Records provided —
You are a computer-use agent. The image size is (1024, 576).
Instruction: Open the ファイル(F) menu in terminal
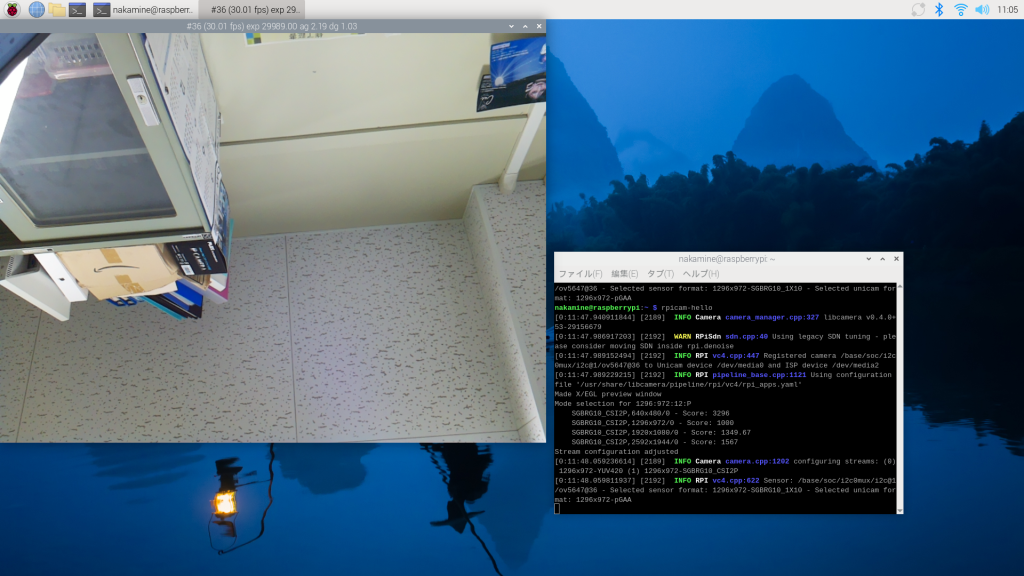(580, 273)
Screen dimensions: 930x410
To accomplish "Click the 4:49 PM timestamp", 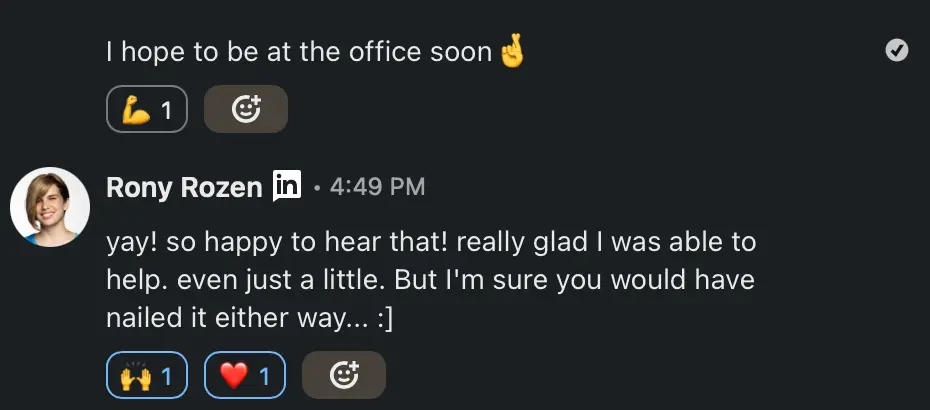I will 376,187.
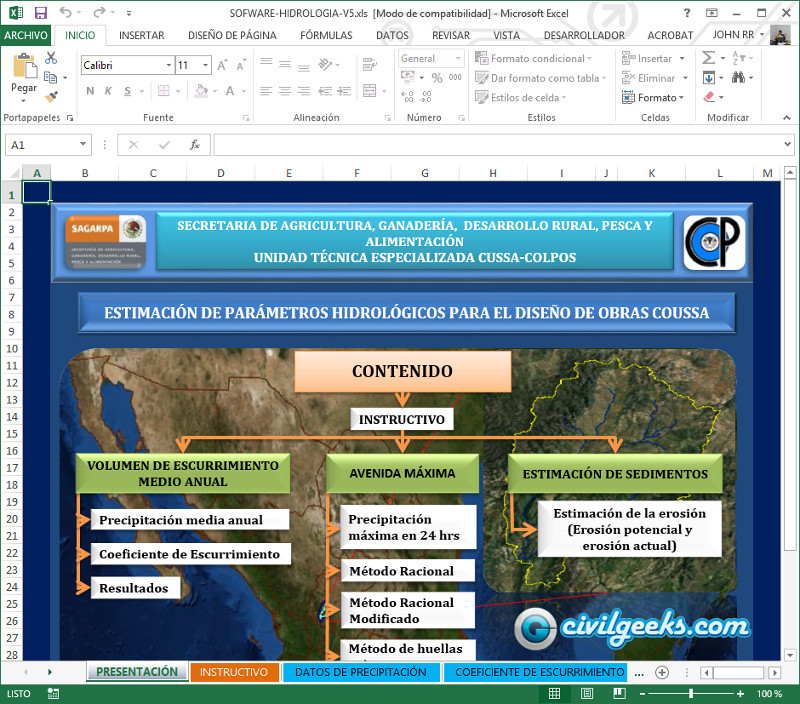The height and width of the screenshot is (704, 800).
Task: Toggle bold formatting with N button
Action: (x=90, y=91)
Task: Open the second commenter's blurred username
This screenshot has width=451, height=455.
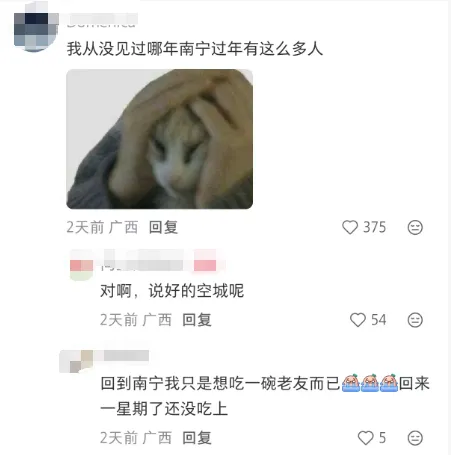Action: (x=143, y=262)
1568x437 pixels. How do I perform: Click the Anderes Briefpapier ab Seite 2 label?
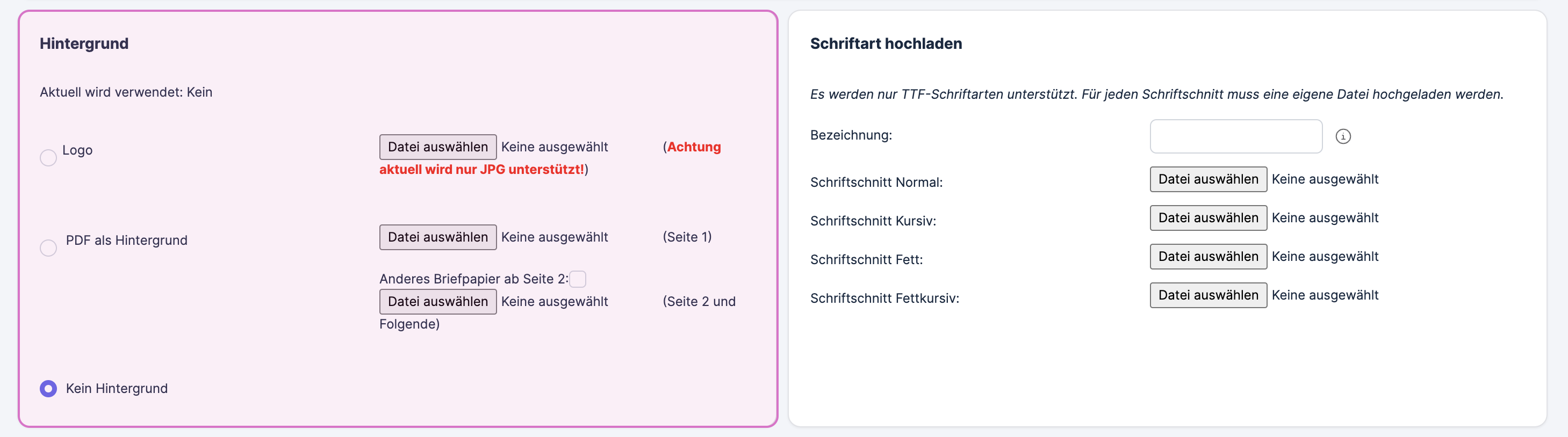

Assigned task — Leave out the pictures and return, exactly as written, only the lines from the line with "Task: Open the" through the end of the records above.

Task output —
Task: Open the second commenter's blurred username
This screenshot has width=451, height=455.
Action: (x=143, y=262)
1568x437 pixels. How do I perform: Click the Anderes Briefpapier ab Seite 2 label?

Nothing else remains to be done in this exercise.